Legendary fund manager Li Lu (who Charlie Munger backed) once said, 'The biggest investment risk is not the volatility of prices, but whether you will suffer a permanent loss of capital.' So it seems the smart money knows that debt - which is usually involved in bankruptcies - is a very important factor, when you assess how risky a company is. We note that Old Dominion Freight Line, Inc. (NASDAQ:ODFL) does have debt on its balance sheet. But should shareholders be worried about its use of debt?
Why Does Debt Bring Risk?
Debt assists a business until the business has trouble paying it off, either with new capital or with free cash flow. Ultimately, if the company can't fulfill its legal obligations to repay debt, shareholders could walk away with nothing. However, a more usual (but still expensive) situation is where a company must dilute shareholders at a cheap share price simply to get debt under control. Of course, debt can be an important tool in businesses, particularly capital heavy businesses. When we think about a company's use of debt, we first look at cash and debt together.
What Is Old Dominion Freight Line's Debt?
As you can see below, at the end of June 2020, Old Dominion Freight Line had US$78.4m of debt, up from US$45.0m a year ago. Click the image for more detail. However, it does have US$518.6m in cash offsetting this, leading to net cash of US$440.2m.
A Look At Old Dominion Freight Line's Liabilities
We can see from the most recent balance sheet that Old Dominion Freight Line had liabilities of US$494.2m falling due within a year, and liabilities of US$603.4m due beyond that. On the other hand, it had cash of US$518.6m and US$449.9m worth of receivables due within a year. So its liabilities outweigh the sum of its cash and (near-term) receivables by US$129.0m.
This state of affairs indicates that Old Dominion Freight Line's balance sheet looks quite solid, as its total liabilities are just about equal to its liquid assets. So while it's hard to imagine that the US$21.5b company is struggling for cash, we still think it's worth monitoring its balance sheet. While it does have liabilities worth noting, Old Dominion Freight Line also has more cash than debt, so we're pretty confident it can manage its debt safely.

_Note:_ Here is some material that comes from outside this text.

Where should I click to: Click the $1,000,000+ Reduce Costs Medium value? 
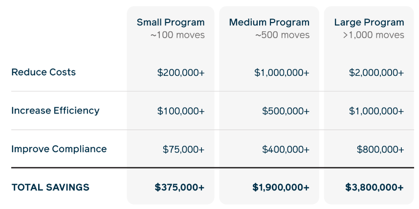click(x=282, y=72)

On the other hand, Old Dominion Freight Line saw its EBIT drop by 8.4% in the last twelve months. That sort of decline, if sustained, will obviously make debt harder to handle. There's no doubt that we learn most about debt from the balance sheet. But it is future earnings, more than anything, that will determine Old Dominion Freight Line's ability to maintain a healthy balance sheet going forward. So if you want to see what the professionals think, you might find this free report on analyst profit forecasts to be interesting.
Finally, while the tax-man may adore accounting profits, lenders only accept cold hard cash. Old Dominion Freight Line may have net cash on the balance sheet, but it is still interesting to look at how well the business converts its earnings before interest and tax (EBIT) to free cash flow, because that will influence both its need for, and its capacity to manage debt. During the last three years, Old Dominion Freight Line produced sturdy free cash flow equating to 50% of its EBIT, about what we'd expect. This free cash flow puts the company in a good position to pay down debt, when appropriate.
We could understand if investors are concerned about Old Dominion Freight Line's liabilities, but we can be reassured by the fact it has has net cash of US$440.2m. So we don't have any problem with Old Dominion Freight Line's use of debt. Of course, we wouldn't say no to the extra confidence that we'd gain if we knew that Old Dominion Freight Line insiders have been buying shares: if you're on the same wavelength, you can find out if insiders are buying by clicking this link.
If, after all that, you're more interested in a fast growing company with a rock-solid balance sheet, then check out our list of net cash growth stocks without delay.
This article by Simply Wall St is general in nature. It does not constitute a recommendation to buy or sell any stock, and does not take account of your objectives, or your financial situation. We aim to bring you long-term focused analysis driven by fundamental data. Note that our analysis may not factor in the latest price-sensitive company announcements or qualitative material. Simply Wall St has no position in any stocks mentioned.